What to work on:
Scan the data below and report how many lines include the word "computer". Nothing else is wanted.

Dataset entries:
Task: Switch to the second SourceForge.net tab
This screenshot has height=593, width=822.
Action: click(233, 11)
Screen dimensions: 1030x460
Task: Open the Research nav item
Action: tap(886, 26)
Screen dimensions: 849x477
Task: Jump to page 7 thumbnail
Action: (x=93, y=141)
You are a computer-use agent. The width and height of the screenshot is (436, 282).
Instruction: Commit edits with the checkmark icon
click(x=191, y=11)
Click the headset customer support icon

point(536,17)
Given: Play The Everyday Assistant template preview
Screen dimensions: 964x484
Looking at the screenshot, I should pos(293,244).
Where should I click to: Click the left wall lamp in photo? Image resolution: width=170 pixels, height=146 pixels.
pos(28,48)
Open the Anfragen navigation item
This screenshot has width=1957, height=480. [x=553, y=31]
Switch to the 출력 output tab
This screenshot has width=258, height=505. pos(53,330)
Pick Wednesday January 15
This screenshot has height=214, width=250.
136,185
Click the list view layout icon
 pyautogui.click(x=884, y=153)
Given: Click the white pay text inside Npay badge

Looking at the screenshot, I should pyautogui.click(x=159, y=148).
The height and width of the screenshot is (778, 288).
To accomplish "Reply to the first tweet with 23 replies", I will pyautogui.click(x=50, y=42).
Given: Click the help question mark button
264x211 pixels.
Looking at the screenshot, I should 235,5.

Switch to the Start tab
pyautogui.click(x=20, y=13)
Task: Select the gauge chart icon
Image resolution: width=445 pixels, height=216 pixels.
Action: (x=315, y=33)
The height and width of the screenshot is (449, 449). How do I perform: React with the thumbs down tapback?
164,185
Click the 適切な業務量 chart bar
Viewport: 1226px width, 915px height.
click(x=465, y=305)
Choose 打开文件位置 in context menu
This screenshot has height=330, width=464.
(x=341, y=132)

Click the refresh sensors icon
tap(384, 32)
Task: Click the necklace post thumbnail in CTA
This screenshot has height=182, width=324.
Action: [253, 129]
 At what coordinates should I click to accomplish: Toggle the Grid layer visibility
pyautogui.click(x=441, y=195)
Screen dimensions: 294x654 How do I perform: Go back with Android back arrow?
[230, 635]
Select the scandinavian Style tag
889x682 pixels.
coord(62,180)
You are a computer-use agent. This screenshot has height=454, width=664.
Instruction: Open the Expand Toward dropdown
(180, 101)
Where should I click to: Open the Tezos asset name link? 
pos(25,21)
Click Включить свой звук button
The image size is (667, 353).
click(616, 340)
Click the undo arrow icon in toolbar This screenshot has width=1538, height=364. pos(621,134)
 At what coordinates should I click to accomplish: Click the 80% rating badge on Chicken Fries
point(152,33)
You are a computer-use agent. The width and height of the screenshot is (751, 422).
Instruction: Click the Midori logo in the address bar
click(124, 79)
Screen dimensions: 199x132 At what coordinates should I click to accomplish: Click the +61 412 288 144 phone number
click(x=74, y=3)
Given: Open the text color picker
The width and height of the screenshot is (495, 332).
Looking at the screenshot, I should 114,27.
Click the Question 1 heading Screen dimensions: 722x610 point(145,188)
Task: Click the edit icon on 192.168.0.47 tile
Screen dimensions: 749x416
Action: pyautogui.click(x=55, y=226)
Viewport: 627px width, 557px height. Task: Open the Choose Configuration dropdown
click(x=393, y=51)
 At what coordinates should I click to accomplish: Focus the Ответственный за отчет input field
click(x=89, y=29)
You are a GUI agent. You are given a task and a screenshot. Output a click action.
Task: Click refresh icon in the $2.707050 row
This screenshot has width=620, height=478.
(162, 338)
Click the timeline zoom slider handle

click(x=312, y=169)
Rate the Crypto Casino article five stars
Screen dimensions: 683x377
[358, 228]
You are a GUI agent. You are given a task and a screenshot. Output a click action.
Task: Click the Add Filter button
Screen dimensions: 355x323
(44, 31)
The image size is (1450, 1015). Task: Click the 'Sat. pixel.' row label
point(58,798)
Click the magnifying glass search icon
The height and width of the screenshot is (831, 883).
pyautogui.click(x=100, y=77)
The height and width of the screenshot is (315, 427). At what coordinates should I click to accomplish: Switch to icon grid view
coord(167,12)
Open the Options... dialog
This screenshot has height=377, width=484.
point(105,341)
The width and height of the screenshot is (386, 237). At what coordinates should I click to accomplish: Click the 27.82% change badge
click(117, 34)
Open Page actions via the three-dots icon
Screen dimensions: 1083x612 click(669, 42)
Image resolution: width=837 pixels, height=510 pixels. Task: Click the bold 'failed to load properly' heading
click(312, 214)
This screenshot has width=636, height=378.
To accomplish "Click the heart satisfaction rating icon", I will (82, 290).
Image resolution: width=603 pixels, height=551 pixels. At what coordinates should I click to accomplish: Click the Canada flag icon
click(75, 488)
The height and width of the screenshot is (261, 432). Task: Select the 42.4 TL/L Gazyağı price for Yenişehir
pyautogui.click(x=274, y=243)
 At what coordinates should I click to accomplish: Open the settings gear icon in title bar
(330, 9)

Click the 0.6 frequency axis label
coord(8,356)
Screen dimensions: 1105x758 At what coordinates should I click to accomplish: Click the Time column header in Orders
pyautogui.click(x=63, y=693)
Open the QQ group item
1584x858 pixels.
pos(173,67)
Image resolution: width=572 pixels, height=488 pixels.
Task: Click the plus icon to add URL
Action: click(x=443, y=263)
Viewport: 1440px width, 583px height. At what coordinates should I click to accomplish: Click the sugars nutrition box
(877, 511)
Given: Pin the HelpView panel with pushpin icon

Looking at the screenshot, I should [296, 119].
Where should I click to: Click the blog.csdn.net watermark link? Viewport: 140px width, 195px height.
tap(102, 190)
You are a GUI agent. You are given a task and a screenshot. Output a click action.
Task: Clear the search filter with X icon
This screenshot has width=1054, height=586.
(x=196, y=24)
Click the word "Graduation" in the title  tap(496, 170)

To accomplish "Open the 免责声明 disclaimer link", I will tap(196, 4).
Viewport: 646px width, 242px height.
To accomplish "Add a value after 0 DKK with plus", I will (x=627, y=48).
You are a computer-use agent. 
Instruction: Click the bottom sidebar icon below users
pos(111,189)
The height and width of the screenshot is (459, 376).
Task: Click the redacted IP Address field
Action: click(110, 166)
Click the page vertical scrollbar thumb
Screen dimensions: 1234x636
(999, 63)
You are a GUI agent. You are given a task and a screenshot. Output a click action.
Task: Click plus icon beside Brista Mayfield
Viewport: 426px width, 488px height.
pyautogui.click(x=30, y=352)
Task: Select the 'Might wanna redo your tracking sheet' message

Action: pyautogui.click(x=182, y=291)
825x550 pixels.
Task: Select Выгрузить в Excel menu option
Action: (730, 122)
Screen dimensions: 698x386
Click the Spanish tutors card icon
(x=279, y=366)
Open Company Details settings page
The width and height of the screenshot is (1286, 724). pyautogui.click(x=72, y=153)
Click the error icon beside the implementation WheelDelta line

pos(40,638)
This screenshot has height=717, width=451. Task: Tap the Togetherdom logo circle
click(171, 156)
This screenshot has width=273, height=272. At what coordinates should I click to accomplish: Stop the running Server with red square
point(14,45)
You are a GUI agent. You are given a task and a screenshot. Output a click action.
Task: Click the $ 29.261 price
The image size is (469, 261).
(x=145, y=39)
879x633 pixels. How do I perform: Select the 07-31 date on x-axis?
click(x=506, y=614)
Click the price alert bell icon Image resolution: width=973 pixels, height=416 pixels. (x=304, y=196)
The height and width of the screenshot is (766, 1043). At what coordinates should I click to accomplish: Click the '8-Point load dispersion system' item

Exercise answer:
4